Learning to Dress 3D People in Generative Clothing

Three-dimensional human body models are widely used in the analysis of human pose and motion. Existing models, however, are learned from minimally-clothed 3D scans and thus do not generalize to the complexity of dressed people in common images and videos. Additionally, current models lack the expressive power needed to represent the complex non-linear geometry of pose-dependent clothing shapes. To address this, we learn a generative 3D mesh model of clothed people from 3D scans with varying pose and clothing. Specifically, we train a conditional Mesh-VAE-GAN to learn the clothing deformation from the SMPL body model, making clothing an additional term in SMPL. Our model is conditioned on both pose and clothing type, giving the ability to draw samples of clothing to dress different body shapes in a variety of styles and poses. To preserve wrinkle detail, our Mesh-VAE-GAN extends patchwise discriminators to 3D meshes. Our model, named CAPE, represents global shape and fine local structure, effectively extending the SMPL body model to clothing. To our knowledge, this is the first generative model that directly dresses 3D human body meshes and generalizes to different poses. The model, code and data are available for research purposes at https://cape.is.tue.mpg.de.

💡 Research Summary

The paper introduces CAPE (Clothed Auto Person Encoding), a probabilistic generative model that dresses the widely used SMPL body model with realistic clothing. Existing SMPL‑based models are trained on minimally‑clothed scans and therefore cannot capture the complex, pose‑dependent geometry of real garments. To overcome this, the authors capture a new 4D dataset consisting of over 80 000 frames from 11 subjects wearing various clothing types (e.g., shorts, long pants) while performing diverse motion sequences. For each frame they obtain a minimally‑clothed SMPL registration and a fully clothed scan, compute per‑vertex displacements, and treat these displacements as a graph that inherits SMPL’s topology.

CAPE models the clothing displacement as an additive layer on top of the SMPL template. The displacement graph is generated by a conditional Mesh‑VAE‑GAN. An encoder built from graph convolutional layers maps the input displacement graph to a low‑dimensional latent code z, while a decoder takes z together with pose parameters θ (23 joint rotations) and a clothing‑type conditioning vector c to reconstruct the displacement graph. The VAE loss (reconstruction + KL divergence) ensures a smooth latent space, and a GAN loss with a novel patch‑wise discriminator encourages realistic high‑frequency details such as wrinkles. The discriminator operates on small mesh patches (sub‑graphs), allowing it to focus on local realism rather than being dominated by global shape.

Because the generator is conditioned on pose and clothing type, a single latent code can be sampled across many poses, producing pose‑dependent deformations (e.g., wrinkles that appear when the leg bends). Conversely, sampling different z values for the same pose yields diverse garment styles within the same clothing category, reflecting the multimodal nature of clothing geometry. This addresses the deterministic limitation of prior regression‑based clothing models.

The authors integrate CAPE into SMPLify, an image‑based 3D human fitting pipeline, and demonstrate that the “clothed‑SMPL” improves reconstruction quality both quantitatively (lower vertex error) and qualitatively (more accurate silhouettes and wrinkle patterns). They also show that CAPE can generate arbitrary clothed meshes by sampling z, θ, c, making it a plug‑and‑play component for applications such as synthetic data generation, pose estimation priors, and analysis‑by‑synthesis.

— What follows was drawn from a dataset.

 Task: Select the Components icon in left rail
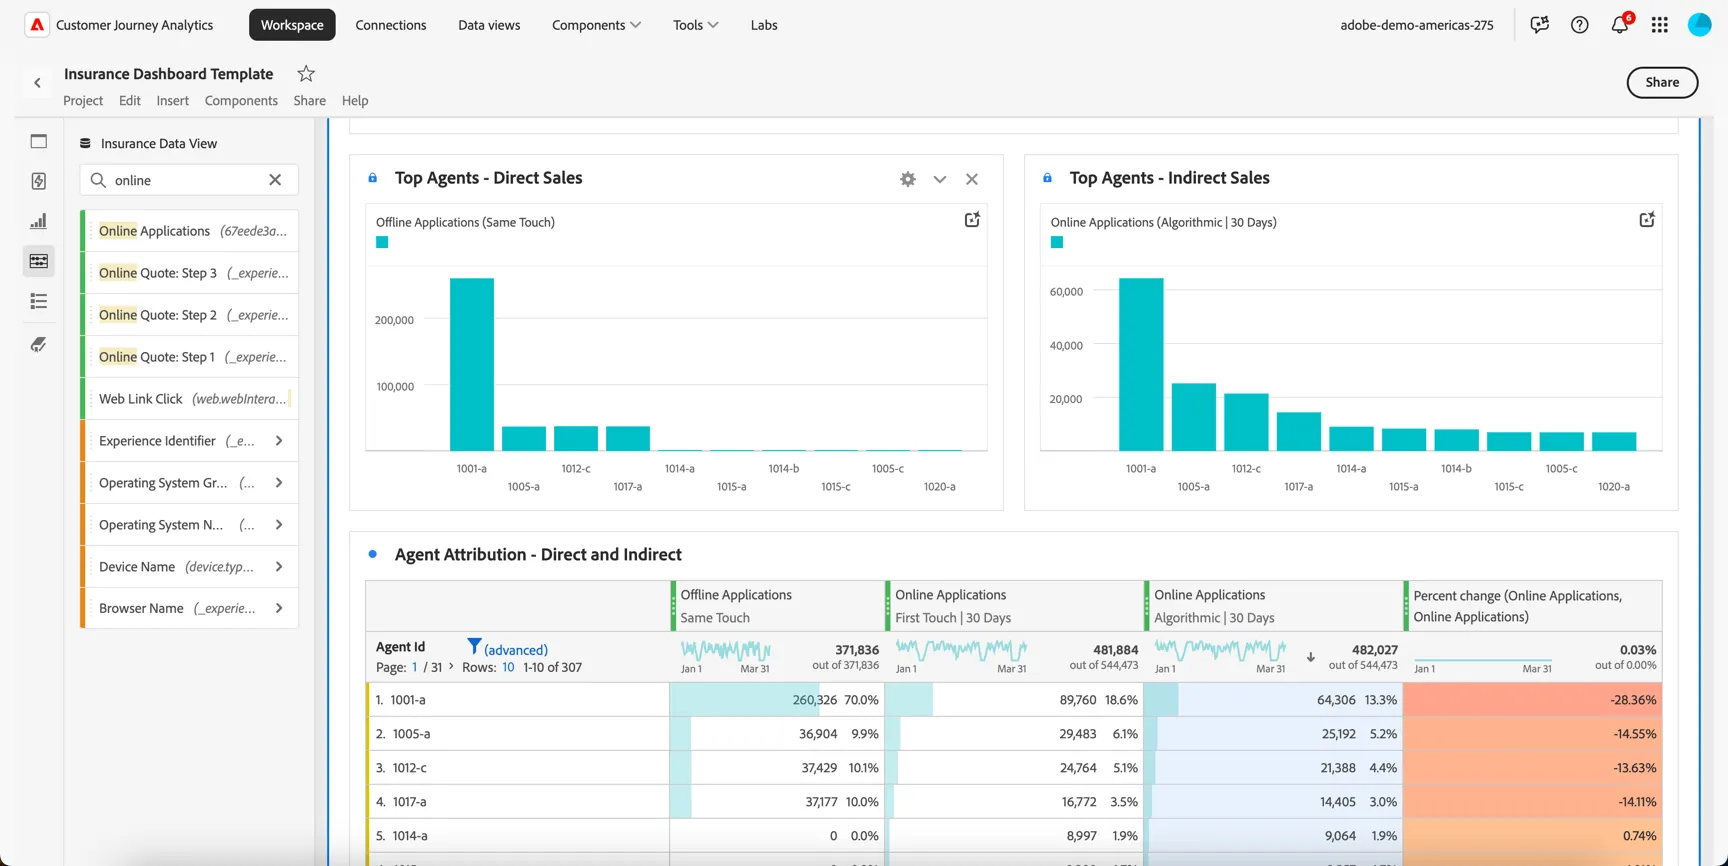(39, 261)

Key contributions are: (1) a probabilistic formulation of clothing modeling as a displacement layer; (2) a conditional Mesh‑VAE‑GAN that captures both global garment shape and fine wrinkle detail; (3) a patch‑wise mesh discriminator that effectively preserves high‑frequency geometry; (4) a new 4D scan dataset of clothed humans; and (5) demonstration of a seamless extension of SMPL for downstream tasks. Limitations include the reliance on SMPL’s topology (making it less suitable for loose or multi‑layer garments) and the absence of explicit physical simulation, which could be addressed in future work by incorporating multi‑topology support and physics‑based refinement.